→ INSTRUCTIONS TO FOLLOW
Within the entries below, please retype exactly the lines starting with the line that has "Open the Nicolás Otamendi player name link" and going on through the line that has "Task: Jump to", but not the pictures.

→ RECORDS FOR THIS EXERCISE
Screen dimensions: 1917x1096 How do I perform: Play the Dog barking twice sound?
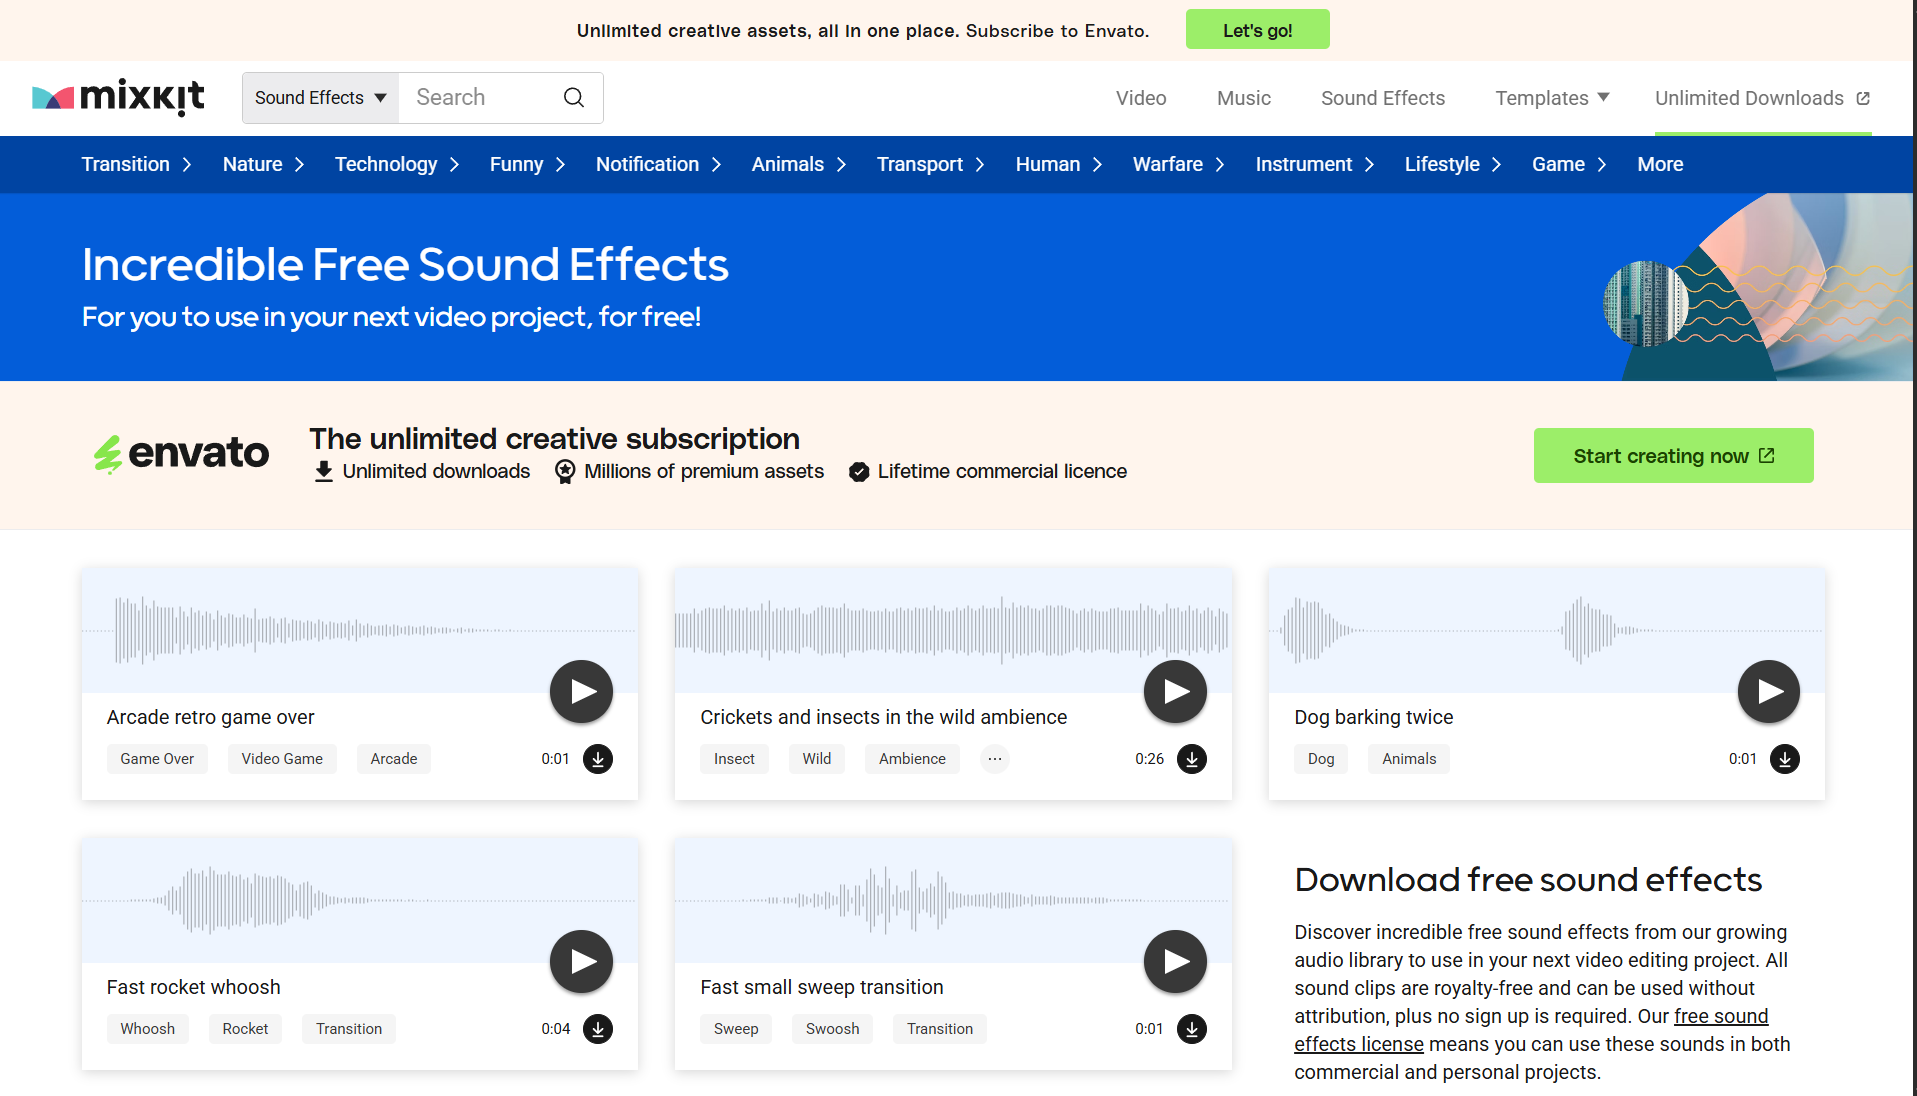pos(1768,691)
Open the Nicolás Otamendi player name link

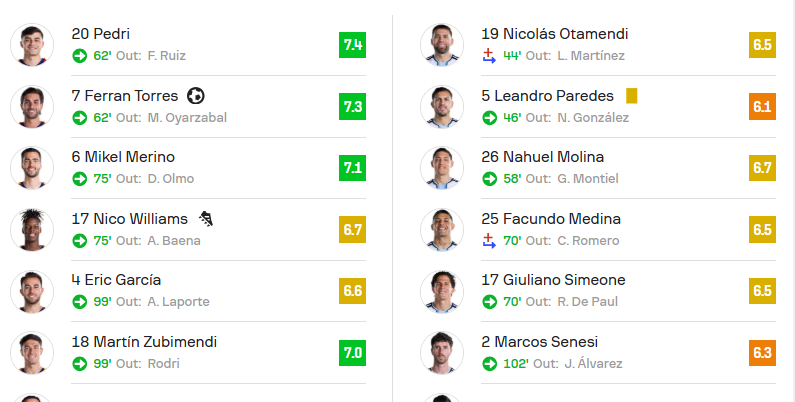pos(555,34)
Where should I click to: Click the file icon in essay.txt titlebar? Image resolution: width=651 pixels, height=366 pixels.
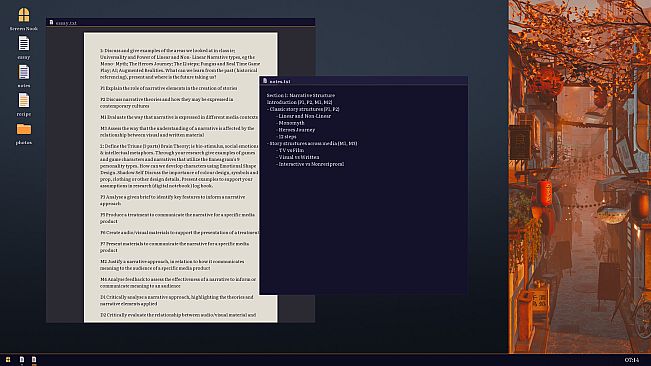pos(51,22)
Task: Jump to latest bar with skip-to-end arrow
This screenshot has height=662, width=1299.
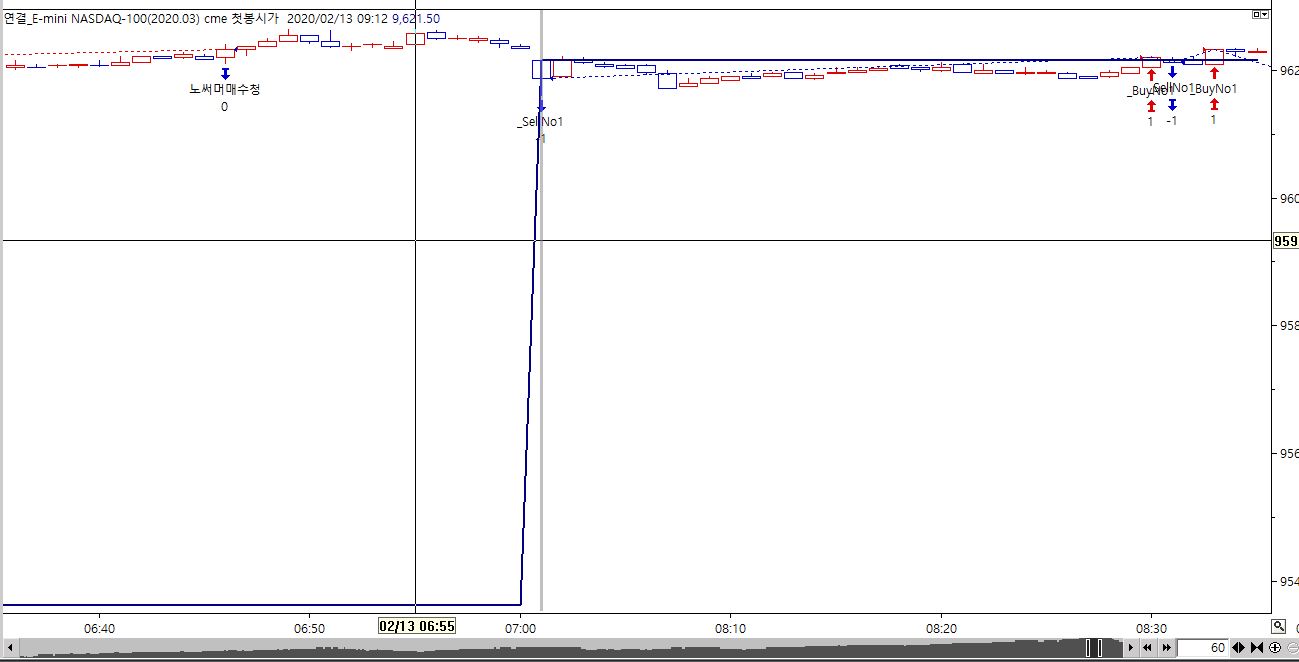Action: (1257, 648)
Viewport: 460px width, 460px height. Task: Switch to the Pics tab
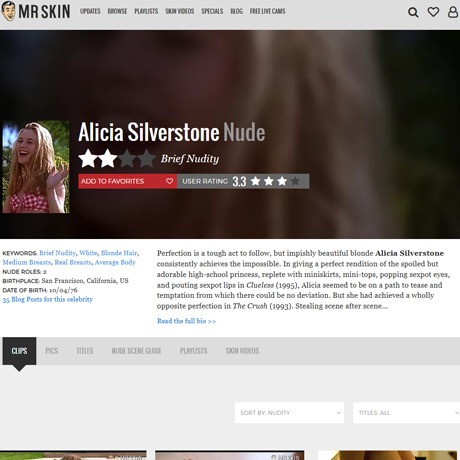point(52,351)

→ RESPONSE TO THE TASK
Open the Nicolás Otamendi player name link

pos(555,34)
Where should I click to: Click the file icon in essay.txt titlebar? Image resolution: width=651 pixels, height=366 pixels.
pos(51,22)
Task: Jump to latest bar with skip-to-end arrow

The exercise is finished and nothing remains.